#### [Exercise aim]
Skip pictures in the listing below; copy exactly the lines from the one with "How do I perform: Select" through the one with "Screen dimensions: 1452x424", inclusive.

··· Data for this exercise ···

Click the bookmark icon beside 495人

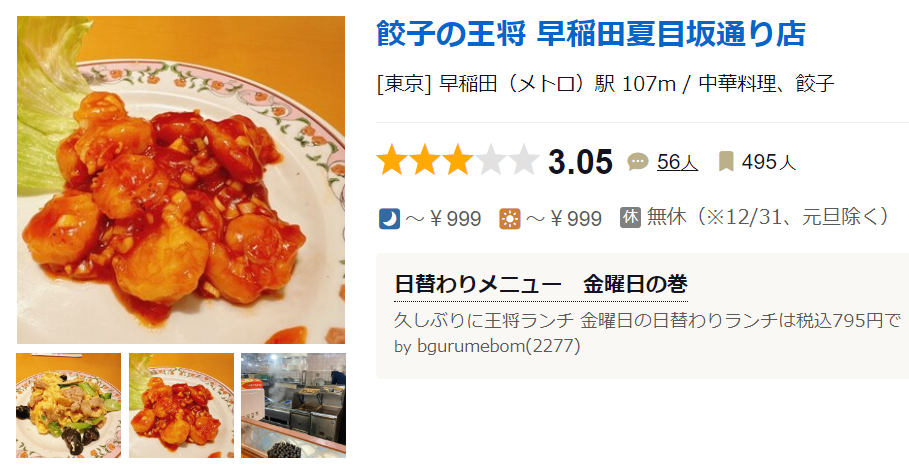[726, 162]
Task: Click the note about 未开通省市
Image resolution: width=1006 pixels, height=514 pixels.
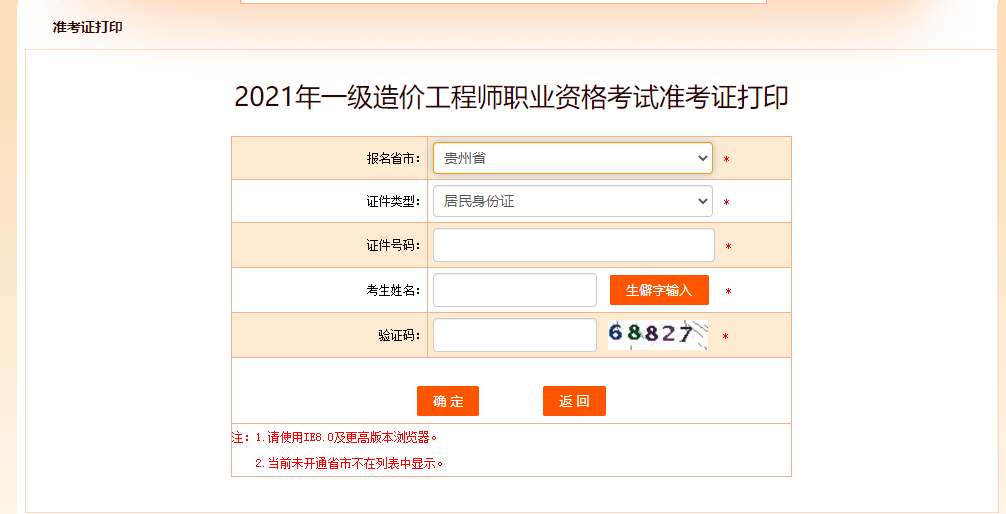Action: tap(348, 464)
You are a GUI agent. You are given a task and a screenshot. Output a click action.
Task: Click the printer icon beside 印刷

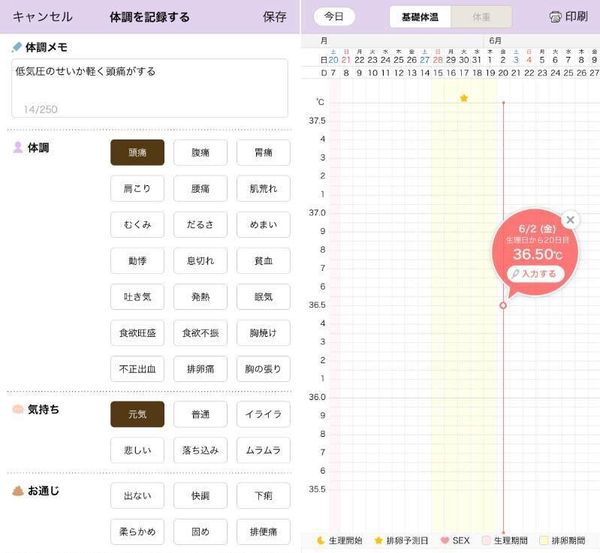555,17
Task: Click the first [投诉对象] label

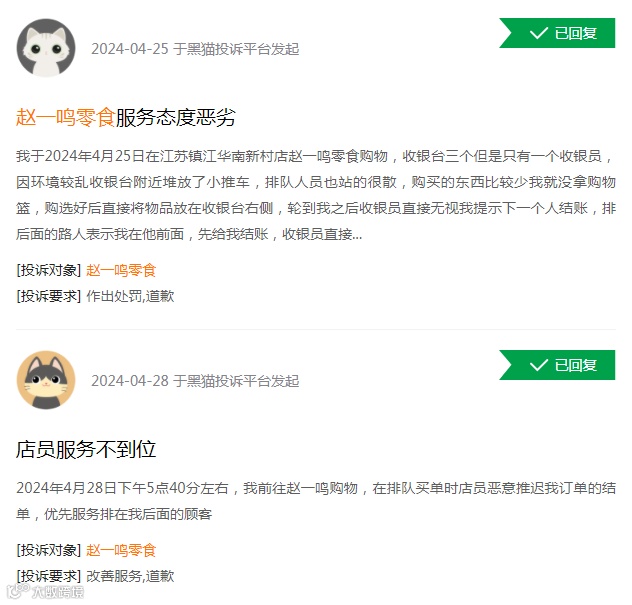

···
··· Data for this exercise ···

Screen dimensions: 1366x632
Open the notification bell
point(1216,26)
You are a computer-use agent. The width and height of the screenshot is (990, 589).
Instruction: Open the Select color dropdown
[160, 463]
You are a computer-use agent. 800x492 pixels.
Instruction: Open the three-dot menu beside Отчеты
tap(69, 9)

···
··· Data for this exercise ···

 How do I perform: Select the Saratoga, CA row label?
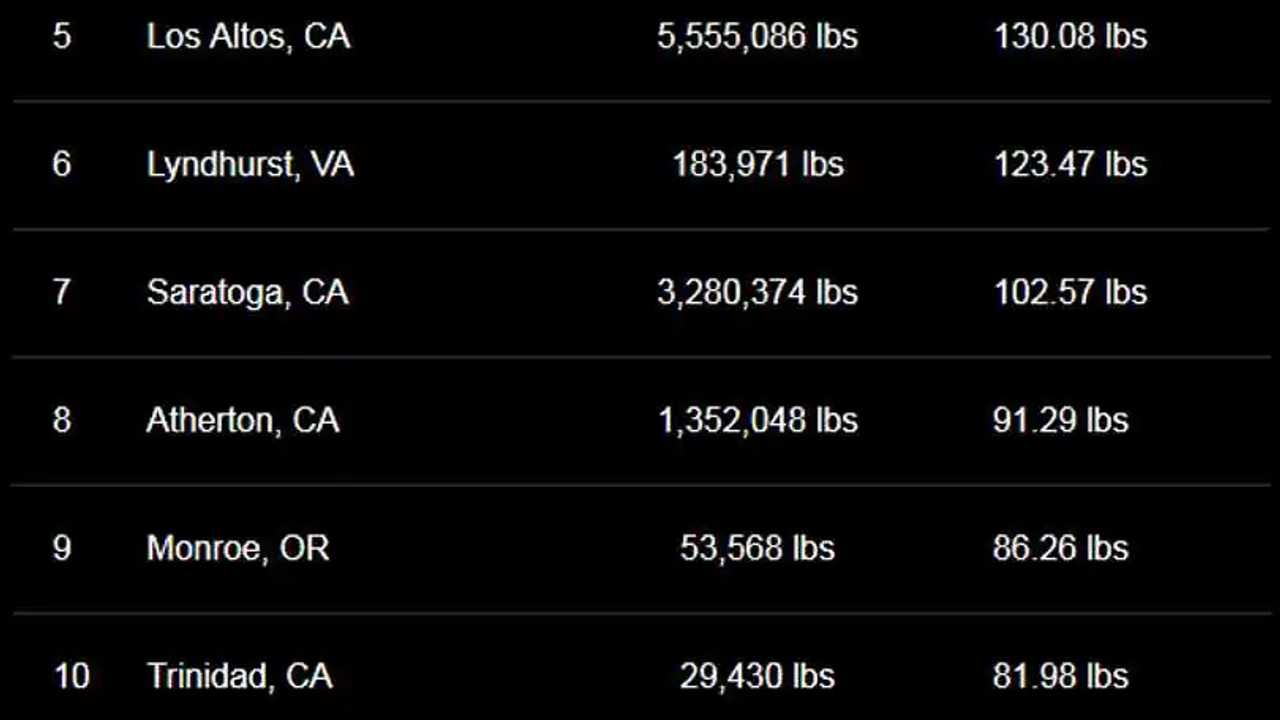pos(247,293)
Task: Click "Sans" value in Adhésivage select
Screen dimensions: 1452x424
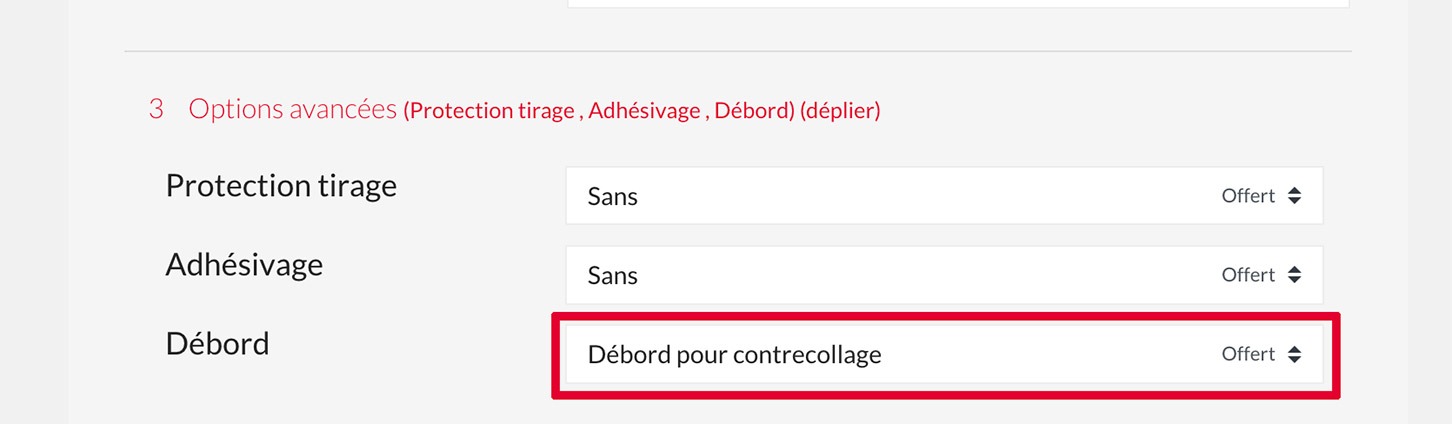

···

#### [Solution for this exercise]
 How do I perform: Select the Saratoga, CA row label?
pos(247,293)
Task: Click "Sans" value in Adhésivage select
Screen dimensions: 1452x424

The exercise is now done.